Monday, February 06, 2006

Why schema definition belongs in the database

Earlier, I wrote about how ORM developers shouldn't try to re-invent SQL. It doesn't need to be done, and you're not likely to end up with an actual improvement. SQL may be designed by committee, but it's also been refined from thousands if not millions of man-years of database experience.

The same applies to DDL. (Data Definition Langage -- the part of the SQL standard that deals with CREATE and ALTER.) Unfortunately, a number of Python ORMs are trying to replace DDL with a homegrown Python API. This is a Bad Thing. There are at least four reasons why:

  • Standards compliance
  • Completeness
  • Maintainability
  • Beauty

Standards compliance

SQL DDL is a standard. That means if you want something more sophisticated than Emacs, you can choose any of half a dozen modeling tools like ERwin or ER/Studio to generate and edit your DDL.
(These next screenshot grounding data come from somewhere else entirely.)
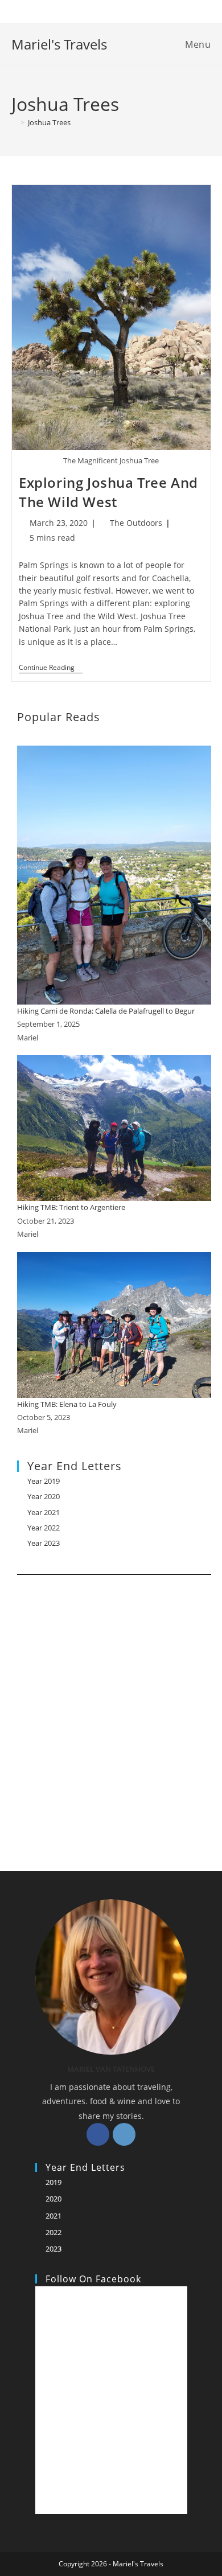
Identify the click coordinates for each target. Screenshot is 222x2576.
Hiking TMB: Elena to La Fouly (67, 1404)
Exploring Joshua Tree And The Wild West (108, 492)
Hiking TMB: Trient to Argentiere (71, 1207)
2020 (53, 2199)
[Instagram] (124, 2134)
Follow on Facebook (93, 2279)
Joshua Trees (49, 122)
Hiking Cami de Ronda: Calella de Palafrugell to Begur (106, 1011)
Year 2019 (43, 1481)
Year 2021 (43, 1512)
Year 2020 (43, 1496)
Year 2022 (43, 1527)
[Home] (14, 122)
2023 (53, 2249)
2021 (53, 2216)
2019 (53, 2182)
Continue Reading (51, 668)
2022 (53, 2232)
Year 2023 (43, 1543)
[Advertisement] (111, 1709)
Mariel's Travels (59, 44)
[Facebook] (98, 2134)
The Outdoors (136, 522)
The Python data definition APIs, by contrast, aren't even compatibile with other Python tools. You can't take a table definition from SQLObject, PyDO2, Django, or SQLAlchemy, and use it with any of the others.
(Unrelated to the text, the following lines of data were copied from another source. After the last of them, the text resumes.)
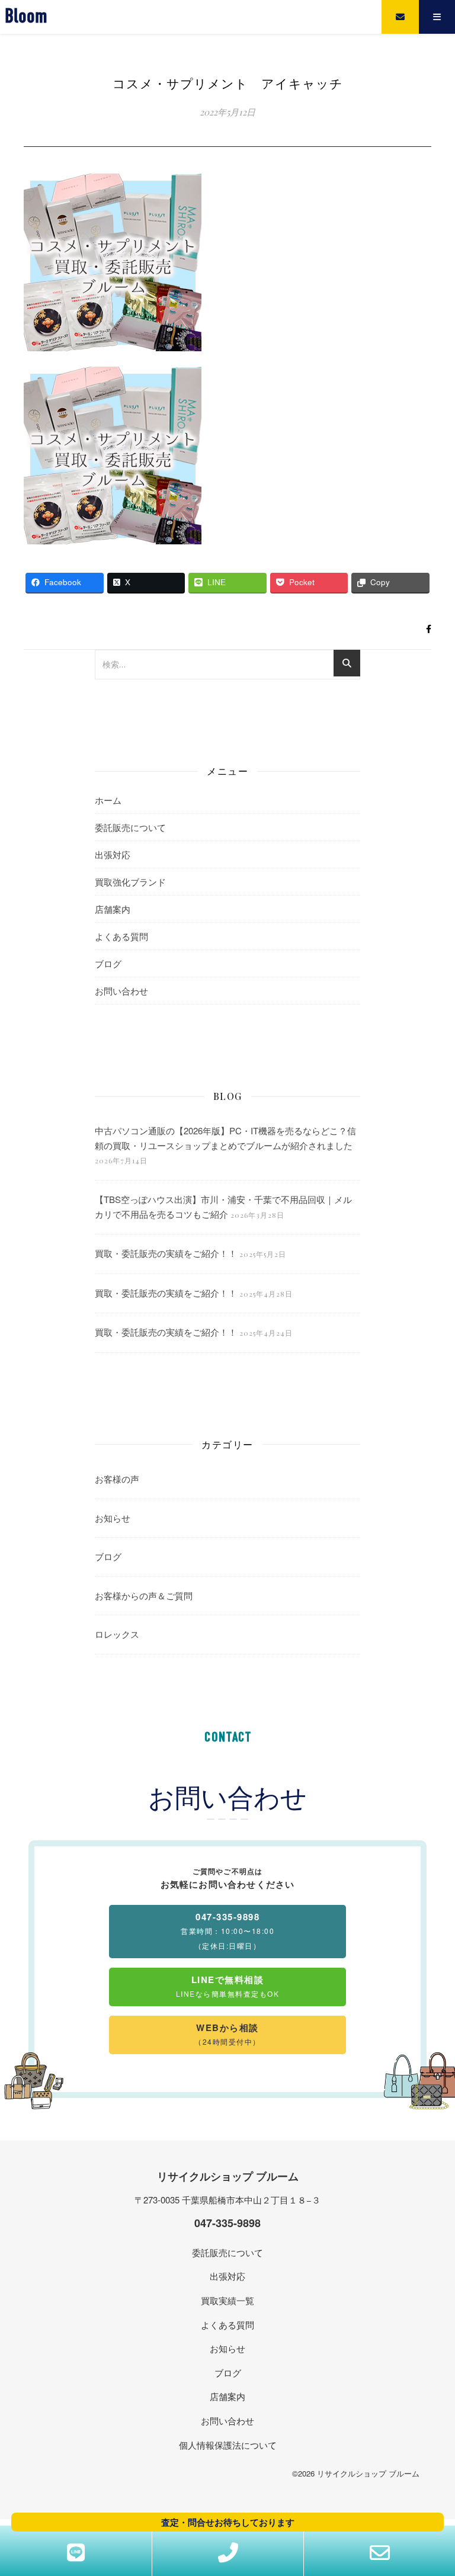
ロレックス (117, 1634)
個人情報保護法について (228, 2445)
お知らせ (112, 1518)
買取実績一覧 (227, 2300)
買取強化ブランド (130, 881)
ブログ (108, 963)
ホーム (108, 800)
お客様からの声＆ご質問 (144, 1595)
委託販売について (130, 827)
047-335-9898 (227, 2223)
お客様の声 (117, 1479)
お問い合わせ (121, 990)
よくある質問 (121, 936)
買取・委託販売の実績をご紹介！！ (166, 1253)
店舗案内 (112, 909)
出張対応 (112, 854)
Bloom (26, 16)
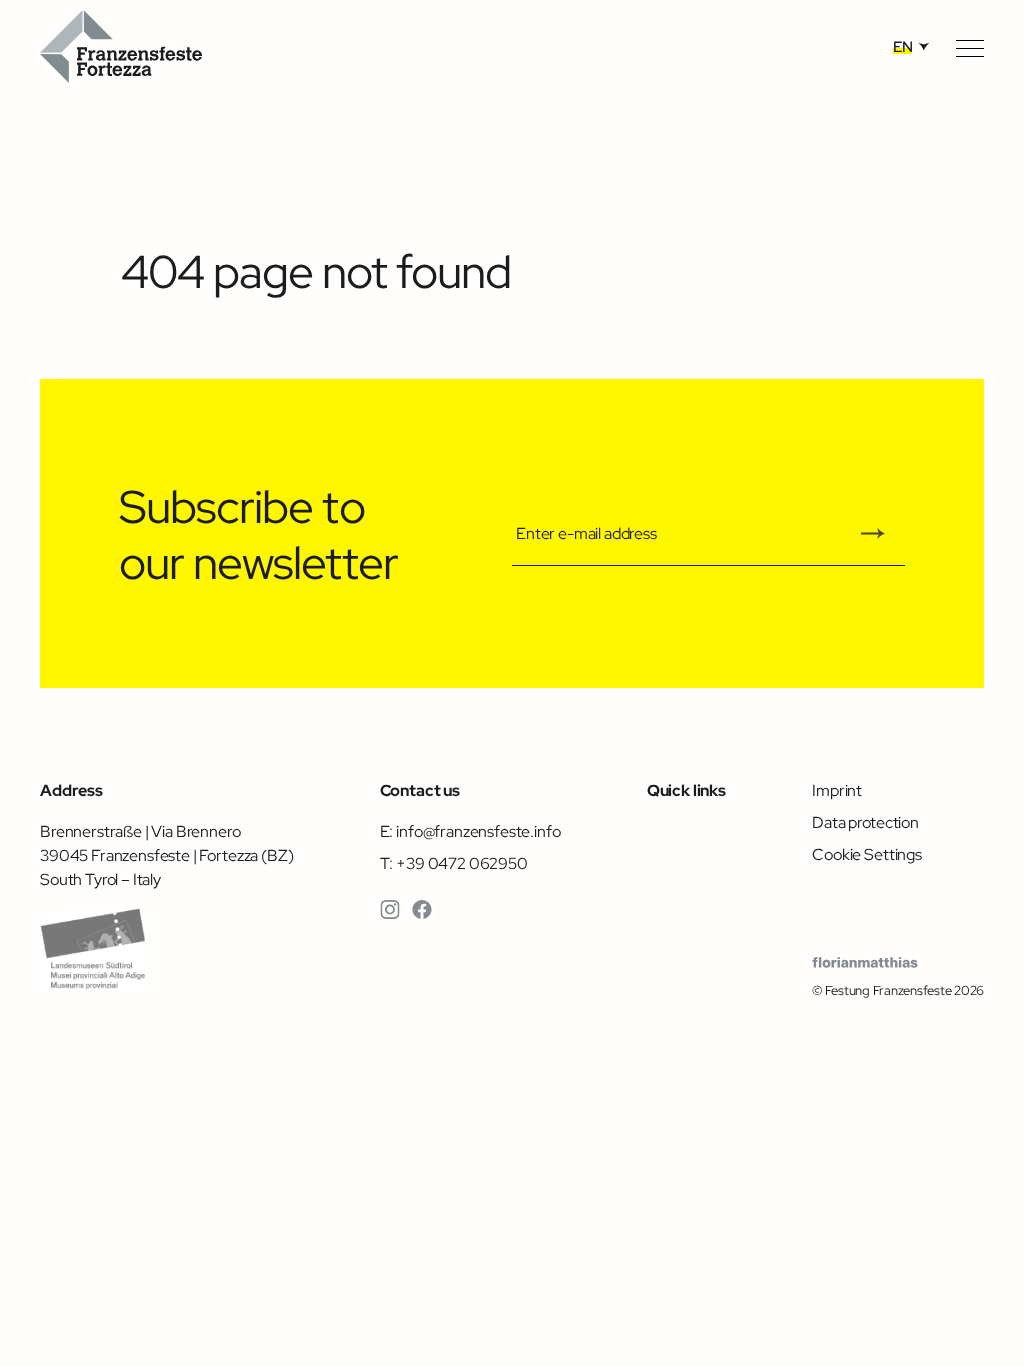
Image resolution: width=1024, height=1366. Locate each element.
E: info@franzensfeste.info (470, 831)
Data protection (865, 822)
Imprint (837, 790)
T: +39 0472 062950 (454, 863)
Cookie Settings (867, 854)
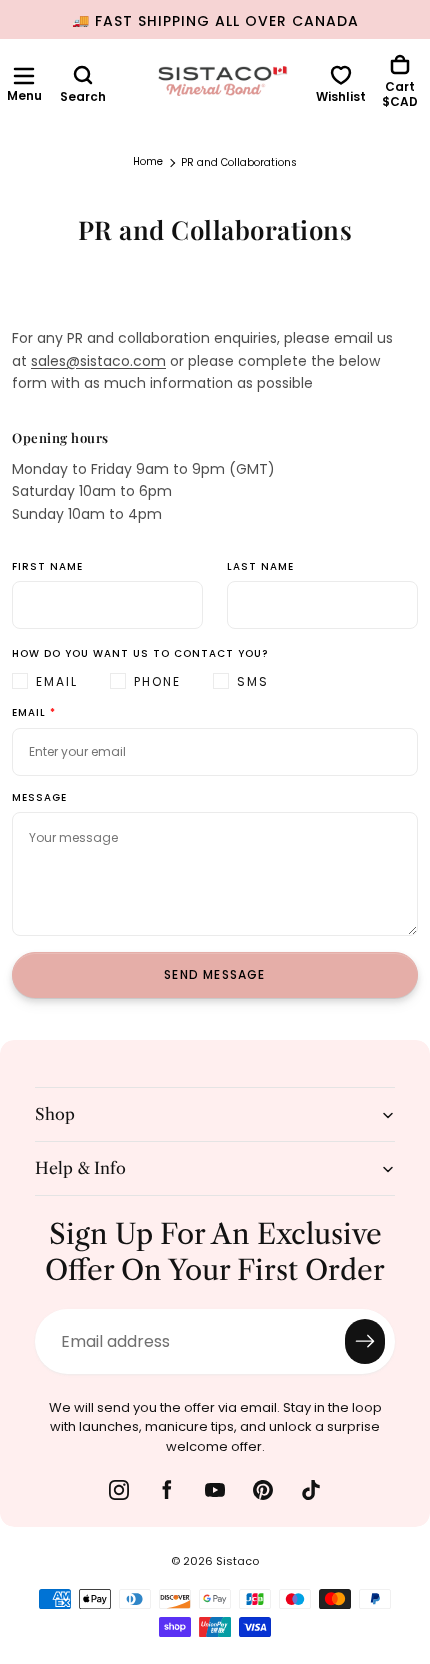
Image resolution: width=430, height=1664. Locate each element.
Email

A quote from the django site:

Our philosophy is that the model (in Python code) is the definitive place to store all model logic.

Yes, application logic belongs in application code. But the definitive source for the schema definition should be the database, unless you're using an object database like Durus or ZODB. Of course, the reason those (and OODBs in general) haven't taken off is that except for very simple applications, people want to access their data from more than just their Python code. So respect that. (Or be honest and require your OODB of choice.) Encourage standards use instead of a proprietary API. Let the database be the source of truth for the schema, and use standard tools to define it.

Completeness

Another strength of relational databases is the ability to define data integrity rules in a declarative fashion. It's well-understood by now that declarative code is much less error prone (and quicker to write) than the procedural equivalents. So if you're going to re-invent DDL, you need to support ON DELETE and ON UPDATE clauses. You need to support REFERENCES. You need to support CHECK constraints. You need to support defining triggers.

I don't know any ORM tool that allows doing all this from Python. So selling your tool as "you don't need to know DDL, just use our API" isn't doing users any favors.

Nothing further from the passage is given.